*Exercise description*: In the passage on Δ¹²-desaturase in Salmonella, which two sHSPs were identified in the membrane fraction of Stm(pΔ¹²) by mass spectrometry?

*Page extract*:
━━━━

The induction of Δ¹²-desaturase and the consequent perturbation of the MPS dramatically reset the optimal temperature of expression of heat shock genes in Salmonella. Stm(pΔ¹²) inducing Δ¹²-desaturase expressed dnaK and ibpB at 30° and 37°C, with different patterns of expression when bacteria experienced thermal stress. Further, we identified two sHSPs, IbpA and IbpB, in the membrane fraction of Stm(pΔ¹²) by mass spectrometry. Thus, overexpression of Δ¹²-desaturase and its localization in the membrane triggered a complex compensatory mechanism that included alteration of the phase transition temperature of certain lipid domains and the association to the outer membrane of IbpA and IbpB (60, 64). In addition, we demonstrated that the independent expression of two membrane-spanning domains of Synechocystis Δ¹²-desaturase in Salmonella induced a profound rearrangement of lipid membrane. Therefore, it is likely that the observed behavior of Salmonella in response to the expression of the entire Δ¹²-desaturase coding sequence is at least partially due to its insertion in the membrane of this pathogen.

━━━━

*Dataset*:
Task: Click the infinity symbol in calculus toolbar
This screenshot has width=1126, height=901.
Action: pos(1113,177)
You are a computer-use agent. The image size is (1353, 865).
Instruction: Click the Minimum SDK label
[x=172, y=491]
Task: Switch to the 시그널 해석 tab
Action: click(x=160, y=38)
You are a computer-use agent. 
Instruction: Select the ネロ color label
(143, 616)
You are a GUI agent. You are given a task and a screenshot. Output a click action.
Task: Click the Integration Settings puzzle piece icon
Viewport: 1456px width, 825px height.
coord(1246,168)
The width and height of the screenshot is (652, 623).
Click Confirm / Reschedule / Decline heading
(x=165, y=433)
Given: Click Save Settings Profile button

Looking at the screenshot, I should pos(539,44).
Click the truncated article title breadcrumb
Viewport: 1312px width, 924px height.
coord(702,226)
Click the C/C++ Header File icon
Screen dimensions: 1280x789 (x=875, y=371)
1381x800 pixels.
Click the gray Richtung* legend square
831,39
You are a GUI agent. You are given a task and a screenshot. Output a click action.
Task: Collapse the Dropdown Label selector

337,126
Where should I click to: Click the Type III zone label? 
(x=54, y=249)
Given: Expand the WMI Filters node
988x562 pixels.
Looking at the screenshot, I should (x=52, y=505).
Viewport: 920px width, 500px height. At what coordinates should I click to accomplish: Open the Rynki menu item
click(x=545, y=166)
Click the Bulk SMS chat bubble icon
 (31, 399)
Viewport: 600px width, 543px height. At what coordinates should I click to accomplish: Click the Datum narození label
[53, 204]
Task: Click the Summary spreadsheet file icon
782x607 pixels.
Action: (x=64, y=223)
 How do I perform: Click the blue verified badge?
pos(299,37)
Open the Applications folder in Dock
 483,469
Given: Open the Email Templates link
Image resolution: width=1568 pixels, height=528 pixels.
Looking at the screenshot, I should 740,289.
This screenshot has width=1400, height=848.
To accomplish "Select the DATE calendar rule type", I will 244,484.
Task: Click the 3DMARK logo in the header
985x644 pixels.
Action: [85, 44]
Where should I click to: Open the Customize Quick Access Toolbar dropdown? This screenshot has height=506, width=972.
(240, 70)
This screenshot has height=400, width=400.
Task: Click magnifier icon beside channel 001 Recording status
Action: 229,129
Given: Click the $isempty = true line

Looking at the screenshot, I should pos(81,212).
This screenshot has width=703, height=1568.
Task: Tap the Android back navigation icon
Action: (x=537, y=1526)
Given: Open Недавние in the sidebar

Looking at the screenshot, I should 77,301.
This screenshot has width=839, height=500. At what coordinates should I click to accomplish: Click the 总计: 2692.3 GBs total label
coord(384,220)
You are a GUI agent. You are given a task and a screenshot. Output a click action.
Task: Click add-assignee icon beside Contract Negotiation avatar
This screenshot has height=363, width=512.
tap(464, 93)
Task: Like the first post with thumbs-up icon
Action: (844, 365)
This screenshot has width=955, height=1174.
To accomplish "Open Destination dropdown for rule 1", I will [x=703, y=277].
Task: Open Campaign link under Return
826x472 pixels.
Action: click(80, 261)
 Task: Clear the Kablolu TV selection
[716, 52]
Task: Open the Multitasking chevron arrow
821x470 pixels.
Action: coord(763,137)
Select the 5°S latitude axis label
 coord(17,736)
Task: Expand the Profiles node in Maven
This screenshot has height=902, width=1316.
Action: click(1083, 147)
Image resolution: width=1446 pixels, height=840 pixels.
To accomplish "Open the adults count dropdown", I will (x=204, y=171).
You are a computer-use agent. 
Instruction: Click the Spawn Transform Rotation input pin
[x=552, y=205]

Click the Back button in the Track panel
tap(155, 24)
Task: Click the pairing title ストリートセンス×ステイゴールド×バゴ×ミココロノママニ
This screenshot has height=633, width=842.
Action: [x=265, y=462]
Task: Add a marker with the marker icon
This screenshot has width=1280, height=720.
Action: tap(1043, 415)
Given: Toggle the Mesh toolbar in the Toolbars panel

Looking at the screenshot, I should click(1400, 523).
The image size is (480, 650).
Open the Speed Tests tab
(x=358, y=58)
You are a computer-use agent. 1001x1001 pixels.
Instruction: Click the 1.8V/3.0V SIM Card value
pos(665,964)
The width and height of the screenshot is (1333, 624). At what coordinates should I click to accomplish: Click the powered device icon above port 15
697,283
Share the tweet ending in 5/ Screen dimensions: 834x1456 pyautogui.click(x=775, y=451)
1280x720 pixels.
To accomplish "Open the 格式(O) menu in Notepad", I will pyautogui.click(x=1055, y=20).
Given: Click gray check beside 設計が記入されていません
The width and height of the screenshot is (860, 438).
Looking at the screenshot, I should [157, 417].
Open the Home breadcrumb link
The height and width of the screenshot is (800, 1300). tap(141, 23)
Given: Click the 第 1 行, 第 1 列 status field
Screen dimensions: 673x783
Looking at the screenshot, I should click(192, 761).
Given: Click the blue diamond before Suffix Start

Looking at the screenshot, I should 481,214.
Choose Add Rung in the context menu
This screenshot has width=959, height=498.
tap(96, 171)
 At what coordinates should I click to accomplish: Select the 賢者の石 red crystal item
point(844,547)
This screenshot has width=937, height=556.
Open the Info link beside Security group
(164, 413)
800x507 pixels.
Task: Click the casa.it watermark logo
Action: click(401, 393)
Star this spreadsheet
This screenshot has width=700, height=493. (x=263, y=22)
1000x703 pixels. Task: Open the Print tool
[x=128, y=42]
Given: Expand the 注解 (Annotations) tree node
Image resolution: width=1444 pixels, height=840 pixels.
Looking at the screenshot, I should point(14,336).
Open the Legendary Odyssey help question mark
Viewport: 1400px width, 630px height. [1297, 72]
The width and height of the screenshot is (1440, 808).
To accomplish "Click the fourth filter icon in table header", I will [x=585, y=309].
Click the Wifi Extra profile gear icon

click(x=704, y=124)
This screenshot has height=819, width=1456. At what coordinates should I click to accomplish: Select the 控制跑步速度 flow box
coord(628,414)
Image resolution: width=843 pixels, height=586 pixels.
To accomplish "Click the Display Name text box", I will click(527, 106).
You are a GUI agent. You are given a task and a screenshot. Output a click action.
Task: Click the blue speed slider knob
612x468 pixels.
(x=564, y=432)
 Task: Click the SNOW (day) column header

━━━━

*Response to the exercise*: IbpA and IbpB